Do you have favourite collaborators or do you like to write on your own a lot?

Yeah I do have people I enjoy writing with, I hated co-writing at first and I still write by myself a lot. My friend Blake Chapman who I wrote a lot of my early stuff with, The Warner Brothers and Lance Miller, some small circles but some great ones!

What’s your favourite aspect of the industry, writing, performing or recording or do they all work together equally for you?
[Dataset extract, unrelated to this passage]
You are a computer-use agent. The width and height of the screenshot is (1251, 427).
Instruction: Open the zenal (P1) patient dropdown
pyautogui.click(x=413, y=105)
Yeah they all work together and they’re all very different, it’s funny, I was digging through all my work tapes that I’ve recorded, sometimes you record a demo and it’s a full on demo but there’s so many songs I’ve written and recorded over the years that I’ve forgotten about and I was going through them the other day on the bus and I came across one of me and Chris Stapleton, one we wrote six or seven years ago. No one will ever hear the song except for me but it was really cool to have that, there’s a few writers on there who have since become really successful and it’s good to have that early stuff on there, they’re good memories.

What’s the strangest thing that you’ve ever written a song about?

I don’t even know if I could tell you, well I’ll go with the strangest thing that’s PG rated! I wrote a song called Aunt May’s Moustache and it’s about a woman that has a moustache and she’s cooking thanksgiving dinner for everybody but nobody wants to eat what she’s making because she’s got a moustache and that’s about as weird as it gets haha!

I like that, I’d like to hear that song haha! When you’re on stage are you completely focused or do you let your mind wander, we call it your mid-gig thoughts?

Oh that’s a great question because some nights I am completely focused on entertaining people and then theres some nights when we’re really into playing music and some nights where I’m just a space cadet and I’m thinking about what I ate for breakfast and you play two songs on auto-pilot and I don’t like those nights. So it’s trying to find the right combination to get yourself in that mental space to play for people so it depends. Usually I’m really focussed.

Do you have a favourite song you’ve written and a favourite song you wish you’d written?

Yeah, my favourite song that I’ve written that’s out is a song called Sunflowers it’s on my 2012 album that I love and then there’s a song on my new album called Catch a Fish and I love that song. As far as songs I wish I’d written, anything by Mellencamp or Petty, I draw a lot of influence from them and it’s hard to pick just one.

Finally what’s next for you?

We got a single hitting Country radio on February fourth so we’re excited about that. My wife Gill who is a great Country singer, she’s amazing actually, is about to put out a record that I produced and wrote with her, that comes out December 28th so we’re excited about that. Next year looks really busy, we’re going to be out with Carly Pearce and Russell Dickerson in the first part of the year.